__KUTIPAN__:
Penomena Lahan Pertanian Jabar
Hasil analisis menunjukkan perubahan alih fungsi lahan
sawah ke lahan non sawah pada periode tahun 1995-2006 sebesar -225.292 hektar
atau sebesar -1.82 persen. Dengan demikian setiap tahun Jawa Barat mengalami
mutasi lahan sebesar -18.774 hektar. Sementara produksi padi tahun 1995-2006
mengalami penurunan akibat alih fungsi lahan pertanian sebesar -1,304,853 ton
atau sebesar -1.09 persen. Dengan demikian setiap tahun Jawa Barat mengalami
pengurangan produksi padi sebesar -108.738 ton.
Lintas Jabar,TarungNews - Sektor pertanian merupakan salah
satu sektor yang selama ini masih diandalkan oleh Negara Indonesia karena
sektor pertanian mampu memberikan pemulihan dalam mengatasi krisis yang terjadi
di Indonesia. Keadaan inilah yang menampakkan bahwa sektor pertanian sebagai
salah satu sektor yang andal dan mempunyai potensi besar untuk berperan sebagai
pemicu pemulihan ekonomi nasional melalui salah satunnya adalah ketahanan
pangan nasional. Dengan demikian diharapkan kebijakan untuk sektor pertanian
lebih diutamakan. Namun setiap tahun untuk luas lahan pertanaian selalu
mengalami alih fungsi lahan dari lahan sawah ke lahan non sawah.

__TUGAS WAJIB 1__:
Menurut kutipan tentang lahan pertanian Jawa Barat, mengapa sektor pertanian masih diandalkan oleh Indonesia? Jelaskan dalam satu sampai tiga kalimat.

__DATA YANG DIBERIKAN__:
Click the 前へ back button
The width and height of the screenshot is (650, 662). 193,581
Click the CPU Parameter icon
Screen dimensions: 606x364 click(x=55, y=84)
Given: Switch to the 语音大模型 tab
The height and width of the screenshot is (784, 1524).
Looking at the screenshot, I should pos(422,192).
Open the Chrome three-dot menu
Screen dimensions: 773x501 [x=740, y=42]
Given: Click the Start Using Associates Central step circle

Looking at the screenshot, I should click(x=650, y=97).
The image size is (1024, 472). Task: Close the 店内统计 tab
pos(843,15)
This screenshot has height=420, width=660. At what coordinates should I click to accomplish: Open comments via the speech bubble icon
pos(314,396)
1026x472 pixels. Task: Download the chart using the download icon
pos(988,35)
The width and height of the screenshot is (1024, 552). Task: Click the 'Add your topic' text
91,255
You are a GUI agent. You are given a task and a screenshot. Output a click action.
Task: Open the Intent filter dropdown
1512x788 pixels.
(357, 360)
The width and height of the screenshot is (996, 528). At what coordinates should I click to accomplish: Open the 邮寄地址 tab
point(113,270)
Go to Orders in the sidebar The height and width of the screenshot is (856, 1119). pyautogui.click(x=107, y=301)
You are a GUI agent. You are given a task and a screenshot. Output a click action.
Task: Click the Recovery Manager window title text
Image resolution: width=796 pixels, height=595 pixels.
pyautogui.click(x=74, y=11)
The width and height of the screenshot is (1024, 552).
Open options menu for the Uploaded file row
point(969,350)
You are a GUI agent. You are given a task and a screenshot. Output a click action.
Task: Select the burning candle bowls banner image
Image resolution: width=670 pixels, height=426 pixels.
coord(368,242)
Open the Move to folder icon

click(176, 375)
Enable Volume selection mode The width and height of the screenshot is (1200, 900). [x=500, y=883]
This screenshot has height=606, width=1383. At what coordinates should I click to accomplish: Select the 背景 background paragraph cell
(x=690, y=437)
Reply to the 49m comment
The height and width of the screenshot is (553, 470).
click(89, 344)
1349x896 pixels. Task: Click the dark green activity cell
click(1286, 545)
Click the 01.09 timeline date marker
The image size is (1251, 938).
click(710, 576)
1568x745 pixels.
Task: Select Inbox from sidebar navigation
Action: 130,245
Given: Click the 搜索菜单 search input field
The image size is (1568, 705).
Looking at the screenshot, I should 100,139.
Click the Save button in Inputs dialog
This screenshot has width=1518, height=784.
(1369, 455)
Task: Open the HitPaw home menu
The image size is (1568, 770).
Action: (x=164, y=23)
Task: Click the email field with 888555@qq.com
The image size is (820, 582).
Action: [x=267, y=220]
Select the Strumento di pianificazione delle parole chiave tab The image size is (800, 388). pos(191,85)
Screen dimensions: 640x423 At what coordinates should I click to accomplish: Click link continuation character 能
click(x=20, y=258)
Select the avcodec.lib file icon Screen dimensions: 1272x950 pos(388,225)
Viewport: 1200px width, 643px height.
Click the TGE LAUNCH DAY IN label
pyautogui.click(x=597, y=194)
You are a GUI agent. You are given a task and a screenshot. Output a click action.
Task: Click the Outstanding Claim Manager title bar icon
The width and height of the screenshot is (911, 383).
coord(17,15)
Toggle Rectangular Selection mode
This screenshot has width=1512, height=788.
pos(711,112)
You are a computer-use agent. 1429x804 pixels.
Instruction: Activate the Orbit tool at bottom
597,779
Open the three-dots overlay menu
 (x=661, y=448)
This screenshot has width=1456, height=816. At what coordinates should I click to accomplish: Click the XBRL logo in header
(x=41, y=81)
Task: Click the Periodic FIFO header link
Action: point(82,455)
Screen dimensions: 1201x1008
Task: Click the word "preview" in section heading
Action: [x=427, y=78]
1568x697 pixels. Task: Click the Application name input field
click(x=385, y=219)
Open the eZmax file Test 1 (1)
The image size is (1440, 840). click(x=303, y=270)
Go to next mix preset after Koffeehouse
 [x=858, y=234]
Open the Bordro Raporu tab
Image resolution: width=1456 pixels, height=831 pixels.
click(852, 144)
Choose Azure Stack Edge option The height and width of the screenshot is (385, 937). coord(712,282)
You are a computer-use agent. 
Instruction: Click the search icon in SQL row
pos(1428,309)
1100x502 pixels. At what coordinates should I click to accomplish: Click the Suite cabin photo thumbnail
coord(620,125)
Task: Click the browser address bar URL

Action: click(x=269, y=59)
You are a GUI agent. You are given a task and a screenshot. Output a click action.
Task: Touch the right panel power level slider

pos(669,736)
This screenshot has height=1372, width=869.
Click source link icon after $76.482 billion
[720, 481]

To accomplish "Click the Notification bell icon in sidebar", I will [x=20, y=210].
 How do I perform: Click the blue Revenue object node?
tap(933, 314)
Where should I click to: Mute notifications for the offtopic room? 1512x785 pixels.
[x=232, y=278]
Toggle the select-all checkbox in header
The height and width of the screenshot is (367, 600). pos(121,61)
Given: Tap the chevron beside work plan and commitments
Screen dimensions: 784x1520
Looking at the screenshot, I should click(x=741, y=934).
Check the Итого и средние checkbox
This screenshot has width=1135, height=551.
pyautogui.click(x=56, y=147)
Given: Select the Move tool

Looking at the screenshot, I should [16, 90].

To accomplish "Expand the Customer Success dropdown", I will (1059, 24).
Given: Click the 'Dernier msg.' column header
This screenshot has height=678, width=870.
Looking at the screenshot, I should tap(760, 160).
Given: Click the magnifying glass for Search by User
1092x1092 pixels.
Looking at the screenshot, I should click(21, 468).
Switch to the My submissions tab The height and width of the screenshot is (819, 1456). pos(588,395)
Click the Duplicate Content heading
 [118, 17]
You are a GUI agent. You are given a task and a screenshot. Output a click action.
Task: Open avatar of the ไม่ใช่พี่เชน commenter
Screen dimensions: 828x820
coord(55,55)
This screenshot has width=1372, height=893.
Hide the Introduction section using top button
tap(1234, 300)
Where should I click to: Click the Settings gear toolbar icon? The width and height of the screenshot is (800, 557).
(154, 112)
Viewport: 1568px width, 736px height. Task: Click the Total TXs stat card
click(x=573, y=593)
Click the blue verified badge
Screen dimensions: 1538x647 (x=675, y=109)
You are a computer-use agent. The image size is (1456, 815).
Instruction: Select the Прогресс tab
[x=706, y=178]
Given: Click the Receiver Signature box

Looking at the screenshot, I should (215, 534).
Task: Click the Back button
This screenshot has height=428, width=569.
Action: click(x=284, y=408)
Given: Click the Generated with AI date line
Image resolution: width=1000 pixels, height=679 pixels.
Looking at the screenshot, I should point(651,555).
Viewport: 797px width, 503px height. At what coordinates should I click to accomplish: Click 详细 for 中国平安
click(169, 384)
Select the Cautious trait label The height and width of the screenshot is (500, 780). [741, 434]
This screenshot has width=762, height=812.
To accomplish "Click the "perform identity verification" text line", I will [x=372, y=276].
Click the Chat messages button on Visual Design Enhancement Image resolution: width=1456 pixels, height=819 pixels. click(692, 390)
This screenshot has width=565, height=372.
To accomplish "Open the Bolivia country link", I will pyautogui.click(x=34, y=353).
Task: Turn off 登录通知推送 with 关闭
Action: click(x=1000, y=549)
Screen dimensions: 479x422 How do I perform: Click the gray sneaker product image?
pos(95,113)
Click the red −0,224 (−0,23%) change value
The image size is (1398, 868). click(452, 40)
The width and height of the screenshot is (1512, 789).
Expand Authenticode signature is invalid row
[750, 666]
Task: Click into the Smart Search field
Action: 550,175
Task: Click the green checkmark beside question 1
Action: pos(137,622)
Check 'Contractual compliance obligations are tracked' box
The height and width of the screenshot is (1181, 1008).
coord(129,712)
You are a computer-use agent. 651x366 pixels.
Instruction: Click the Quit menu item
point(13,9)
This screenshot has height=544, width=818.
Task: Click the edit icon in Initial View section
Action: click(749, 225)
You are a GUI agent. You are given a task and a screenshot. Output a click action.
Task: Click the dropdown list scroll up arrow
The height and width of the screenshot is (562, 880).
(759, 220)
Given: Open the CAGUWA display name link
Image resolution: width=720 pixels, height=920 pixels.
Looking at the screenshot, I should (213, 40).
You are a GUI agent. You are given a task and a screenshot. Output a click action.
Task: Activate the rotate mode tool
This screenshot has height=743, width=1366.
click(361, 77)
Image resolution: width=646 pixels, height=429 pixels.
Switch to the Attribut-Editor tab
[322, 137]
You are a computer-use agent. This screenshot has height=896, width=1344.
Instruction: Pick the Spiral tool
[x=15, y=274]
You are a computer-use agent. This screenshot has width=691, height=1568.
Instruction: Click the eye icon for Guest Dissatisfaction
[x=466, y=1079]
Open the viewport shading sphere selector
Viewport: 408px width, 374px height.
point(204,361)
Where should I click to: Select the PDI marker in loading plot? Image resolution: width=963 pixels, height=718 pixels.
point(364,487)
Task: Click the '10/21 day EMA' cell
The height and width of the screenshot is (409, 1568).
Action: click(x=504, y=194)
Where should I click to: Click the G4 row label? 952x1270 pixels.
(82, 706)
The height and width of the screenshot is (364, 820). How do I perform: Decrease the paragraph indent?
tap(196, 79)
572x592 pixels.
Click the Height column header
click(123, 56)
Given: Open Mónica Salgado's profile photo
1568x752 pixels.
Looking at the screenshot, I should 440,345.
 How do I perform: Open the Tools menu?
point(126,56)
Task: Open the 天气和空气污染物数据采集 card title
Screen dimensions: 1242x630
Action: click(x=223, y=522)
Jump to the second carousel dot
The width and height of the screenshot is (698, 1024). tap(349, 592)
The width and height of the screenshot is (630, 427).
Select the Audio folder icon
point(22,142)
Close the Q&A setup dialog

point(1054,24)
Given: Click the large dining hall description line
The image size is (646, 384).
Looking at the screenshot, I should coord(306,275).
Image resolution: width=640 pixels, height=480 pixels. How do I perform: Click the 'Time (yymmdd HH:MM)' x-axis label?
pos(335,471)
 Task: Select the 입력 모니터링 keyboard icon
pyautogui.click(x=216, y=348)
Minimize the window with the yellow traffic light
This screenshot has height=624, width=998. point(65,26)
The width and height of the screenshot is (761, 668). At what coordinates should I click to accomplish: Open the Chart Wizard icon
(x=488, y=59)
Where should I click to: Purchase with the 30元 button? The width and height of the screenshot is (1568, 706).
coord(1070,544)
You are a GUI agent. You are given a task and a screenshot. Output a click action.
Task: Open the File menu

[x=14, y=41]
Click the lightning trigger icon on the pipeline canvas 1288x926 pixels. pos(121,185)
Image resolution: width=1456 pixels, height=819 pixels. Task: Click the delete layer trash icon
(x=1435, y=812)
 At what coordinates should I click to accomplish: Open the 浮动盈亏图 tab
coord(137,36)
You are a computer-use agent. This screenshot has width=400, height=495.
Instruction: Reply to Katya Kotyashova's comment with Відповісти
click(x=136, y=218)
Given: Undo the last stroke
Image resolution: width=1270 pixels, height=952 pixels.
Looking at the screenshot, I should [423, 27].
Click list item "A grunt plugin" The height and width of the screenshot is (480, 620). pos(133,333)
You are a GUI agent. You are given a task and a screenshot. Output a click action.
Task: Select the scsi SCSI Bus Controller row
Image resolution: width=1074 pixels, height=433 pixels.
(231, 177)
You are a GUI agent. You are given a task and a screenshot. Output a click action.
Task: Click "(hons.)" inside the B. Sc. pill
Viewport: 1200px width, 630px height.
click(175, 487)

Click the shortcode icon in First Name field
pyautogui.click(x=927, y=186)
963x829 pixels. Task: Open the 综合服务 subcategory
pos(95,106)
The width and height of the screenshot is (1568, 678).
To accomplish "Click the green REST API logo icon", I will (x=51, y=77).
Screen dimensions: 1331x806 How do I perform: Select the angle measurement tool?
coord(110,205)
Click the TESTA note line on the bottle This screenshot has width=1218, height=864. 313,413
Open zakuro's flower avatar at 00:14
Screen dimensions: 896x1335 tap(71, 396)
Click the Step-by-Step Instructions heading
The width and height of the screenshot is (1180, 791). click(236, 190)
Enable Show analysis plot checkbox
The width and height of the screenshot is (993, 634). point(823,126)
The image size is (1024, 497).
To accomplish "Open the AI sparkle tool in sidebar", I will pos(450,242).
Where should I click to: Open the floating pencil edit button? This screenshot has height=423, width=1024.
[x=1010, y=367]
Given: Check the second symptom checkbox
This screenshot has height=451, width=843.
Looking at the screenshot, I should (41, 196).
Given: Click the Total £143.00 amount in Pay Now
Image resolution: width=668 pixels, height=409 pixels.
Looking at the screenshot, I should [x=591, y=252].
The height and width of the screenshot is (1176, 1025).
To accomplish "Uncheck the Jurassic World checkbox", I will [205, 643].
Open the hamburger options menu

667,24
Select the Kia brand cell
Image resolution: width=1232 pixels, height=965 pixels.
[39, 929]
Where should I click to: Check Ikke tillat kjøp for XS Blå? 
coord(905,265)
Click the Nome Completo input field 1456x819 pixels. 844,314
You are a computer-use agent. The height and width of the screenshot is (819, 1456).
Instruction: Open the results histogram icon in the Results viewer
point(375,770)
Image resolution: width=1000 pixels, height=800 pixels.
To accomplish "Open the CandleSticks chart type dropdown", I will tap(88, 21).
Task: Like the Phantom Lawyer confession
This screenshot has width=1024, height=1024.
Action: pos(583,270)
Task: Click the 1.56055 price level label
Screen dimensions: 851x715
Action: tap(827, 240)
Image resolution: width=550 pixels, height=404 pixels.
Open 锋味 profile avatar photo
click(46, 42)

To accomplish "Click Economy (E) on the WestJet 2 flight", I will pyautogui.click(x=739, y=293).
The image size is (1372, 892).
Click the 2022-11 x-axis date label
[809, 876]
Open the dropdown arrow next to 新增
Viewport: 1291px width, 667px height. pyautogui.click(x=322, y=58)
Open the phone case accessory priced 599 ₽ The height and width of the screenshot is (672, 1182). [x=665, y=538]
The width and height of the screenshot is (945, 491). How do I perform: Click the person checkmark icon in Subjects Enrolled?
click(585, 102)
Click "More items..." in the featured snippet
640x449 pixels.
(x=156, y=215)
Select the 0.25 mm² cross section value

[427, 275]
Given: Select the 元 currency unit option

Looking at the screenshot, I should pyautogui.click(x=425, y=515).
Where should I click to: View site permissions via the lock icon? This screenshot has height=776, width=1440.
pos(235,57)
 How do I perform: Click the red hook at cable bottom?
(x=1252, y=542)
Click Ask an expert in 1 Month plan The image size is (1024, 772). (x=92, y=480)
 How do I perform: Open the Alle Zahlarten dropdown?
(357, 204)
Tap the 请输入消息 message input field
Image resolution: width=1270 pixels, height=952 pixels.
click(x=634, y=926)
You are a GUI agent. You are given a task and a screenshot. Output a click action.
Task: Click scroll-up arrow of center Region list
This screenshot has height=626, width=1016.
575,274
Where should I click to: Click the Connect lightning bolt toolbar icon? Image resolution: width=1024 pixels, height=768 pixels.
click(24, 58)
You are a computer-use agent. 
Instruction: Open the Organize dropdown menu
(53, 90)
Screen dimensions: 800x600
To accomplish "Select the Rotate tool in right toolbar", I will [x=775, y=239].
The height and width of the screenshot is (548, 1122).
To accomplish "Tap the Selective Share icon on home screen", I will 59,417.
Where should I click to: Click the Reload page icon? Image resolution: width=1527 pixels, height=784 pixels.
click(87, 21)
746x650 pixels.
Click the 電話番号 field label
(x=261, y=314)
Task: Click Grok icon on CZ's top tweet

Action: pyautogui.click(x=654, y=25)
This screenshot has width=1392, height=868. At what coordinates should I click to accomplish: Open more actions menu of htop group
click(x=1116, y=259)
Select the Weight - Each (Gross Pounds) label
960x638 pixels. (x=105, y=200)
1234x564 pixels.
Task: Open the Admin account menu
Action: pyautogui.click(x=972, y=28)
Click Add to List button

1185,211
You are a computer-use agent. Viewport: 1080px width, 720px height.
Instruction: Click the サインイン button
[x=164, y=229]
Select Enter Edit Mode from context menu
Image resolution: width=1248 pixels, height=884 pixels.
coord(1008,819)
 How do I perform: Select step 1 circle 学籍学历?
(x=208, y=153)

__TUGAS WAJIB 2__:
Pilih semua baris data yang memuat kata "window". Perhatikan huruf besar dan kecilnya.

__JAWABAN LATIHAN 1__:
Sektor pertanian masih diandalkan karena mampu memberikan pemulihan dalam mengatasi krisis yang terjadi di Indonesia. Keadaan ini menunjukkan bahwa sektor tersebut andal dan berpotensi besar menjadi pemicu pemulihan ekonomi nasional, salah satunya melalui ketahanan pangan nasional.

__JAWABAN LATIHAN 2__:
Task: Click the Recovery Manager window title text
Minimize the window with the yellow traffic light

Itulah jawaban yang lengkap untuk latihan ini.